*Requirement*
Word for word, transcribe the data below from the line with "Task: Open render setup dialog icon" to the line with "Select the 100.00%", keeping both of those lines.
---------- Data shown ----------
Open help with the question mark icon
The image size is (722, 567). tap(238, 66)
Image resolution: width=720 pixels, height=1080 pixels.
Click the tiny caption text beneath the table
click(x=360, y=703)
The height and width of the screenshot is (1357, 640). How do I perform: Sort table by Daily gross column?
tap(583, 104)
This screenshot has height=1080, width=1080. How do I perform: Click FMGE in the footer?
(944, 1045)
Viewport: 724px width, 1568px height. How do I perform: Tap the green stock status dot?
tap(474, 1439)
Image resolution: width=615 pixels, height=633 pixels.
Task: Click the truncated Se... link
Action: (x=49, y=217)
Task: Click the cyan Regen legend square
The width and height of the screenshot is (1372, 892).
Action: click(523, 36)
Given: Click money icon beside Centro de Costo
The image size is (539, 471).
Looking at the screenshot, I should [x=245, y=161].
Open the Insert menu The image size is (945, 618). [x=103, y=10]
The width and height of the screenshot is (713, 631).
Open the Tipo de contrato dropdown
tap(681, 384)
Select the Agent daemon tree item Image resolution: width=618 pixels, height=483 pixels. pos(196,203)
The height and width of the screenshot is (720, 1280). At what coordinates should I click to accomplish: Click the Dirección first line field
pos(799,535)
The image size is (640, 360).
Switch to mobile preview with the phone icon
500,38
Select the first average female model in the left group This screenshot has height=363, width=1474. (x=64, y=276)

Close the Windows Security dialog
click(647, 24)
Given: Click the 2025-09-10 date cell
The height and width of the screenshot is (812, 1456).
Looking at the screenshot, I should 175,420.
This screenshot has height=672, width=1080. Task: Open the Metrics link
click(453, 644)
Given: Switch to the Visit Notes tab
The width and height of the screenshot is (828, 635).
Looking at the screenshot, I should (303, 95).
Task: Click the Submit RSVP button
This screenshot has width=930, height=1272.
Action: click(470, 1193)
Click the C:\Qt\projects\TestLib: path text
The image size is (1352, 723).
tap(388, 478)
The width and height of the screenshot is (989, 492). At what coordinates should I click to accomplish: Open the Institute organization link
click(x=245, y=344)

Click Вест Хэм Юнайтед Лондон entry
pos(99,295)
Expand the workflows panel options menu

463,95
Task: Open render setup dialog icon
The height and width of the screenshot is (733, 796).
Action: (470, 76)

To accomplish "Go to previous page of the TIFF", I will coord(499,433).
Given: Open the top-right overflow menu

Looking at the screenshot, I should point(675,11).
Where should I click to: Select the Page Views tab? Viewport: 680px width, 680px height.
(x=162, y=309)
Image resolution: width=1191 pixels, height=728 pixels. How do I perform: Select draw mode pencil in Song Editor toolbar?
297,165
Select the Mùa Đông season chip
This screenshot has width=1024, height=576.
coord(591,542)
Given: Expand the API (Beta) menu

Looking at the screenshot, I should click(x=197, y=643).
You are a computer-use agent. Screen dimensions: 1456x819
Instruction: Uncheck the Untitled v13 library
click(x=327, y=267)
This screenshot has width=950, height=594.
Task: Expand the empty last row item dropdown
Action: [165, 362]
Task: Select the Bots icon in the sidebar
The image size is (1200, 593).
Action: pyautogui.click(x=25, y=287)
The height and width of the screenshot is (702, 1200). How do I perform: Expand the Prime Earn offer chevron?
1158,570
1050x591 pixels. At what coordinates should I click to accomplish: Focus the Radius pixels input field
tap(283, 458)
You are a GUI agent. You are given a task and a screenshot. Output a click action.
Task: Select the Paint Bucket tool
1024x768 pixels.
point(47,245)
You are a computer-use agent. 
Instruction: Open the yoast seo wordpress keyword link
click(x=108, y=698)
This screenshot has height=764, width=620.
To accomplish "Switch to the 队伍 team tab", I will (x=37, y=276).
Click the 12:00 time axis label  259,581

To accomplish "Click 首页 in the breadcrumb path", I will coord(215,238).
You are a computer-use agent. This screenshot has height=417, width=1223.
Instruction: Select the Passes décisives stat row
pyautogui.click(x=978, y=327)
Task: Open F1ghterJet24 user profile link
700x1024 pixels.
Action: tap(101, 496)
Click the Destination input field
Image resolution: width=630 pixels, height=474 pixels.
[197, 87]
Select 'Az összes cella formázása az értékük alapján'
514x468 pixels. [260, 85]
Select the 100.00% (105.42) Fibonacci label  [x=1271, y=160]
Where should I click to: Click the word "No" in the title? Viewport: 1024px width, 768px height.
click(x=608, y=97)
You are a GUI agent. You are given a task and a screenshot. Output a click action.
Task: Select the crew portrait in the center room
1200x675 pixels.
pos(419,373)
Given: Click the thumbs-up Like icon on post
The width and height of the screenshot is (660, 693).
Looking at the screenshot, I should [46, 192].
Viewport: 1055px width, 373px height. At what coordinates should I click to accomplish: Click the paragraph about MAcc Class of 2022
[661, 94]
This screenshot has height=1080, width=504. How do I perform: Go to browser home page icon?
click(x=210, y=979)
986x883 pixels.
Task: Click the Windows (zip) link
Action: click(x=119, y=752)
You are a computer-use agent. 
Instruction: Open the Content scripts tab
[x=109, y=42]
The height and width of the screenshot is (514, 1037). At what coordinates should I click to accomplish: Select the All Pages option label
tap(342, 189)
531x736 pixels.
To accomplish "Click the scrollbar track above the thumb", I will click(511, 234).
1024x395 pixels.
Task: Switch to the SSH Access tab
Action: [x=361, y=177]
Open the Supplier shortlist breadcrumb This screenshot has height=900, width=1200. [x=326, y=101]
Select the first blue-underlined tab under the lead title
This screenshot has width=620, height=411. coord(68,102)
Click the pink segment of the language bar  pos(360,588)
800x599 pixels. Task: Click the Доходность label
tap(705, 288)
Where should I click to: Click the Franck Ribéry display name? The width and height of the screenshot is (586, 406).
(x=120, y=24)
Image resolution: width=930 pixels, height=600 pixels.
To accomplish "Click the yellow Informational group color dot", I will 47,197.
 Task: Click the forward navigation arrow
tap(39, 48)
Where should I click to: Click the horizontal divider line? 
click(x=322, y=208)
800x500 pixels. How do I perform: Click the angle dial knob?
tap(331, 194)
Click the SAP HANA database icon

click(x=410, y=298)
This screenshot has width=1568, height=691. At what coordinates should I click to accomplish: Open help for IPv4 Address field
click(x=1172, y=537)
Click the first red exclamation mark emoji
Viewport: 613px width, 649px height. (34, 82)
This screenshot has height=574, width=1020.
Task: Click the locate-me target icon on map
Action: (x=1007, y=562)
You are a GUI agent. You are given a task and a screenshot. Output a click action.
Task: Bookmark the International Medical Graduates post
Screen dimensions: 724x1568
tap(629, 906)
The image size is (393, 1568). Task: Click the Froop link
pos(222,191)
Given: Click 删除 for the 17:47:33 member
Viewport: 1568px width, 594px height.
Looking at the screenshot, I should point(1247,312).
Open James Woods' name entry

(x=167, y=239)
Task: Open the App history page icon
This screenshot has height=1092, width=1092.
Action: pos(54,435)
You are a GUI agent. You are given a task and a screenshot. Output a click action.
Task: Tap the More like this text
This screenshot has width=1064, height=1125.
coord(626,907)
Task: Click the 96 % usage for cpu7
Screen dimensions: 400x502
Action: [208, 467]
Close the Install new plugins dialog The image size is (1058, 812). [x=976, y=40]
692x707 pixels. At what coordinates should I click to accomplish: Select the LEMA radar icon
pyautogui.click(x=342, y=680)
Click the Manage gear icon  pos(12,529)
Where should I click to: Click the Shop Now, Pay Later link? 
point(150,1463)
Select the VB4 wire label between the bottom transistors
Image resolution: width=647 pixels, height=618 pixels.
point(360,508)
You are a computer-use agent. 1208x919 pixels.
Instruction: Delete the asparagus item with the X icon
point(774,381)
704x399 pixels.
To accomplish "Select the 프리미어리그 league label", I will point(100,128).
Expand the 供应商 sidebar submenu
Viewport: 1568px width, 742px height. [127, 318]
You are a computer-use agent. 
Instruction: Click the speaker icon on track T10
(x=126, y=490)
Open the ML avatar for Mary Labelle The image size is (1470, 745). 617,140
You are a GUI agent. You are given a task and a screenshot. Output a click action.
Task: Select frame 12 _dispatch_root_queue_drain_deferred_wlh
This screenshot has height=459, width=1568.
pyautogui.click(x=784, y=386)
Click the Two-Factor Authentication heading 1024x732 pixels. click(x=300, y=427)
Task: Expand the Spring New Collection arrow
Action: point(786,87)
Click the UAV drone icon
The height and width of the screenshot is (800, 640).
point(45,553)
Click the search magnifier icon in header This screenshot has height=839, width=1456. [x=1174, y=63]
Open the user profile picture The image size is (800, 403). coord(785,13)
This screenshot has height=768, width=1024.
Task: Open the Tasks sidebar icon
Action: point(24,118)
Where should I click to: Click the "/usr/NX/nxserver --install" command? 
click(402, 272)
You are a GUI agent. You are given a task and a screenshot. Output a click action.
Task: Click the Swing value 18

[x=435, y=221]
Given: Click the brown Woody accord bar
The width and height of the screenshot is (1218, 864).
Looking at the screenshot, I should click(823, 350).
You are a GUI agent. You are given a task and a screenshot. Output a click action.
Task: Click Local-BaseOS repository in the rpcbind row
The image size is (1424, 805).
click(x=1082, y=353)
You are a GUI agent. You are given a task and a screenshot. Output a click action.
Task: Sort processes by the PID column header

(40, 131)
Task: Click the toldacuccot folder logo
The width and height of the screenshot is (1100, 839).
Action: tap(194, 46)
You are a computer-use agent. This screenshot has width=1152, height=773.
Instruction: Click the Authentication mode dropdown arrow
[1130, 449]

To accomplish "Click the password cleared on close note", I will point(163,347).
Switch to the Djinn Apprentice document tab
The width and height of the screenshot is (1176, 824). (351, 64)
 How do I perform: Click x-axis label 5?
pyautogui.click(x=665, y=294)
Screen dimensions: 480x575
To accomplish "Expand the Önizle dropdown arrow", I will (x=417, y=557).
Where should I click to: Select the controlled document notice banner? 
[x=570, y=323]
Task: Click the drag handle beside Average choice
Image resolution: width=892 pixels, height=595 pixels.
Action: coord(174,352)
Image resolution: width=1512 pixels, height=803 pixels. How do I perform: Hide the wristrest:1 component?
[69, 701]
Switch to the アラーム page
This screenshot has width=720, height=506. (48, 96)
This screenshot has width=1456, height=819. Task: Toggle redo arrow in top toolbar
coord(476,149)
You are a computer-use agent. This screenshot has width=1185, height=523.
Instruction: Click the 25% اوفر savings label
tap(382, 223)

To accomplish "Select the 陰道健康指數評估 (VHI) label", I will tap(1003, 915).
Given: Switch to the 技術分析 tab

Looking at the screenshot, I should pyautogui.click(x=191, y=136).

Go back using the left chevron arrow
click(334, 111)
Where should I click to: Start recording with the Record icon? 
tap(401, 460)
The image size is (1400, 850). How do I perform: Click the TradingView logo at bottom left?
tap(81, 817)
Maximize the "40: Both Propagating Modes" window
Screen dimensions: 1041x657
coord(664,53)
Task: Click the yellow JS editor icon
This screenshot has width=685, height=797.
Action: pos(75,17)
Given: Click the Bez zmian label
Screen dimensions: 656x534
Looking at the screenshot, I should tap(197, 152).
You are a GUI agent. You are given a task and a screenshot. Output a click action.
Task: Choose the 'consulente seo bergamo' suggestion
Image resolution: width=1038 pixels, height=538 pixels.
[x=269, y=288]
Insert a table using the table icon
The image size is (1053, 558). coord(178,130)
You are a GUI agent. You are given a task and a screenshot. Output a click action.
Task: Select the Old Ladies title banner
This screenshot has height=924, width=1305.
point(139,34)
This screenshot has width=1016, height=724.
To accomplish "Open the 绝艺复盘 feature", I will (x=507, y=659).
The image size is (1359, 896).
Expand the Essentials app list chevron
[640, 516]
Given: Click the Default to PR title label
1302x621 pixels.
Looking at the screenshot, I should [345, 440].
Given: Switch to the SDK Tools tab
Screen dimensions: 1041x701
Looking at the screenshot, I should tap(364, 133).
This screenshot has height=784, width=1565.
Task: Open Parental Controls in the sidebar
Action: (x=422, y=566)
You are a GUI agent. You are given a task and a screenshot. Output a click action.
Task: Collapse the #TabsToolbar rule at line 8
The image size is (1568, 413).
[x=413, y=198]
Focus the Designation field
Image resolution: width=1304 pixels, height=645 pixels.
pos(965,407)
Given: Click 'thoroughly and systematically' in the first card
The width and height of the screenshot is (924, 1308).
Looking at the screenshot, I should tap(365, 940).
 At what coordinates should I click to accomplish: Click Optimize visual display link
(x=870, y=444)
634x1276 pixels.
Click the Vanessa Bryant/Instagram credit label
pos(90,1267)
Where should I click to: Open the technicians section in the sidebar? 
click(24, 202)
----------
*Response to the task*
Task: Open render setup dialog icon
The height and width of the screenshot is (733, 796).
Action: (470, 76)

To accomplish "Go to previous page of the TIFF", I will coord(499,433).
Given: Open the top-right overflow menu

Looking at the screenshot, I should point(675,11).
Where should I click to: Select the Page Views tab? Viewport: 680px width, 680px height.
(x=162, y=309)
Image resolution: width=1191 pixels, height=728 pixels. How do I perform: Select draw mode pencil in Song Editor toolbar?
297,165
Select the Mùa Đông season chip
This screenshot has width=1024, height=576.
coord(591,542)
Given: Expand the API (Beta) menu

Looking at the screenshot, I should click(x=197, y=643).
You are a computer-use agent. Screen dimensions: 1456x819
Instruction: Uncheck the Untitled v13 library
click(x=327, y=267)
This screenshot has width=950, height=594.
Task: Expand the empty last row item dropdown
Action: [165, 362]
Task: Select the Bots icon in the sidebar
The image size is (1200, 593).
Action: pyautogui.click(x=25, y=287)
The height and width of the screenshot is (702, 1200). How do I perform: Expand the Prime Earn offer chevron?
1158,570
1050x591 pixels. At what coordinates should I click to accomplish: Focus the Radius pixels input field
tap(283, 458)
You are a GUI agent. You are given a task and a screenshot. Output a click action.
Task: Select the Paint Bucket tool
1024x768 pixels.
point(47,245)
You are a computer-use agent. 
Instruction: Open the yoast seo wordpress keyword link
click(x=108, y=698)
This screenshot has height=764, width=620.
To accomplish "Switch to the 队伍 team tab", I will (x=37, y=276).
Click the 12:00 time axis label  259,581

To accomplish "Click 首页 in the breadcrumb path", I will coord(215,238).
You are a computer-use agent. This screenshot has height=417, width=1223.
Instruction: Select the Passes décisives stat row
pyautogui.click(x=978, y=327)
Task: Open F1ghterJet24 user profile link
700x1024 pixels.
Action: tap(101, 496)
Click the Destination input field
Image resolution: width=630 pixels, height=474 pixels.
[197, 87]
Select 'Az összes cella formázása az értékük alapján'
514x468 pixels. [260, 85]
Select the 100.00% (105.42) Fibonacci label  [x=1271, y=160]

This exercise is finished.